Jesus also defended his association with the tax collectors and sinners by their own self-awareness regarding their spiritual illness (sin) and their hunger for his healing (forgiveness).
Also implied in Jesus’ words was an affirmation of the basic equality of all people, a truth the Pharisees failed to grasp. This basic lack of understanding is why they needed to go and learn the lesson of Hosea 6:6. This Old Testament passage does not belittle sacrifice, but it elevates right treatment of the poor above it. By quoting the Old Testament, which the Pharisees knew well, Jesus shamed his opponents by confronting their misunderstanding of the spirit of the Lord’s Word. The word sacrifice here represents all the religious motions and rituals the Pharisees observed that were meaningless and empty. But accompanied by a heart after God, particularly a heart of mercy and compassion, righteous deeds take on positive significance before God (Matt. 6:1–18).

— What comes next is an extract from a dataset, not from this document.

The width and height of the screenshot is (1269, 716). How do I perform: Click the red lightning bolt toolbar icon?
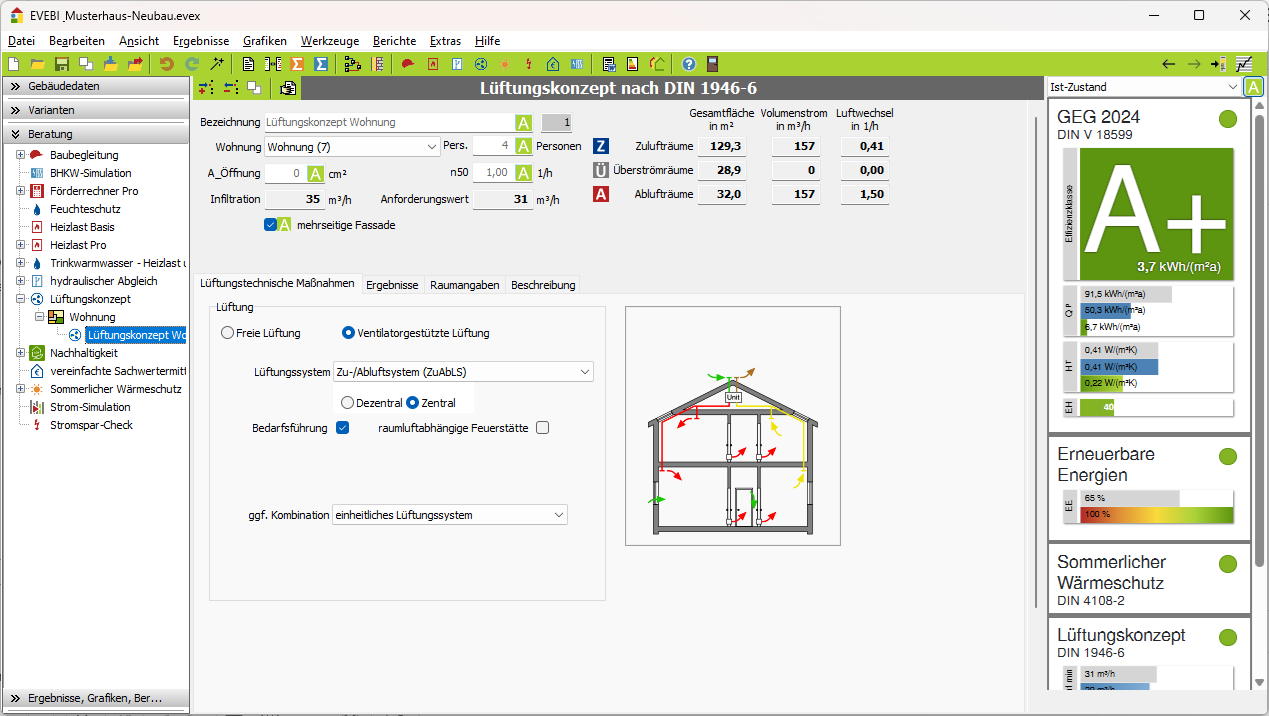click(529, 64)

Compassion or mercy is an attitude toward a need that is compelled to take action to meet that need. A compassionate and merciful heart finds it impossible to remain neutral when it sees a need of any kind.
Jesus was not blind to the faults of the sinners with whom he dined, but his mercy caused him to withhold judgment. The Pharisees had no right to exercise judgment, since they were just as sinful themselves. They should have been the first to withhold judgment and accept the other sinners. But it in their pride, they were unmerciful, demonstrating they had no grasp of Jesus’ statements in 6:14–15.
Finally, Jesus clarified his “physician” analogy by saying, for I have not come to call the righteous, but sinners. Again, we can read some sarcasm and irony into his use of the word righteous when referring to the Pharisees. They were not truly righteous, but they saw themselves as such. Thus they were not willing to accept his forgiveness and respond to his call. The sinners, on the other hand, were aware of their sin (Matt. 5:3, “poor in spirit”) and hungered for forgiveness. They responded to his call to true discipleship. Jesus’ disciples were not perfect, but they accepted his forgiveness with humility and moved on toward maturity.